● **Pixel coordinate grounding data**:
++++
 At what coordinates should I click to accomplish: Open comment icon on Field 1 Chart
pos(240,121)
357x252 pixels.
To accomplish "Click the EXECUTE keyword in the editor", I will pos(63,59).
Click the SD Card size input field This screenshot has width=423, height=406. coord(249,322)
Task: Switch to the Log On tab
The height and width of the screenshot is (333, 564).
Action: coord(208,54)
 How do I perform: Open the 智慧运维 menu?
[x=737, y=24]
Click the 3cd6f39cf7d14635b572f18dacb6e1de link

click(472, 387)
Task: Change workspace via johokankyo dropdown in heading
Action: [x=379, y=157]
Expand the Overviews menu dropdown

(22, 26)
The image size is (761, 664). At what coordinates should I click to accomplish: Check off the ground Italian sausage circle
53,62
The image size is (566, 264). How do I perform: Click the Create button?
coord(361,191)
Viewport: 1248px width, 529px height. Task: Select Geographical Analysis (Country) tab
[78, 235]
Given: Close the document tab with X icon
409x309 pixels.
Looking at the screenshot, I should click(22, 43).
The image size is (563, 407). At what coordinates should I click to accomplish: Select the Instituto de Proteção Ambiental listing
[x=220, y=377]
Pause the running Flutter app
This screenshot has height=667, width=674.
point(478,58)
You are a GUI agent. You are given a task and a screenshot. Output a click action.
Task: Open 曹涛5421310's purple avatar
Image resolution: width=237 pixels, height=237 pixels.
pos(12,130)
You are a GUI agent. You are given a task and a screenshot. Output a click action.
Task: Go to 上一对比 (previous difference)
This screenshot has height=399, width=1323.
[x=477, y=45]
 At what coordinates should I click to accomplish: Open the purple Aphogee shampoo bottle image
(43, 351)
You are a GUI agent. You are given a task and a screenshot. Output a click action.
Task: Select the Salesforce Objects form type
++++
● **Work instruction**:
Once you reach the line that contains "This screenshot has height=399, width=1323.", print it and every line after it exactly as written, stopping at the last line of the records and adding nothing.

● **Answer space**:
This screenshot has height=399, width=1323.
[x=477, y=45]
 At what coordinates should I click to accomplish: Open the purple Aphogee shampoo bottle image
(43, 351)
You are a GUI agent. You are given a task and a screenshot. Output a click action.
Task: Select the Salesforce Objects form type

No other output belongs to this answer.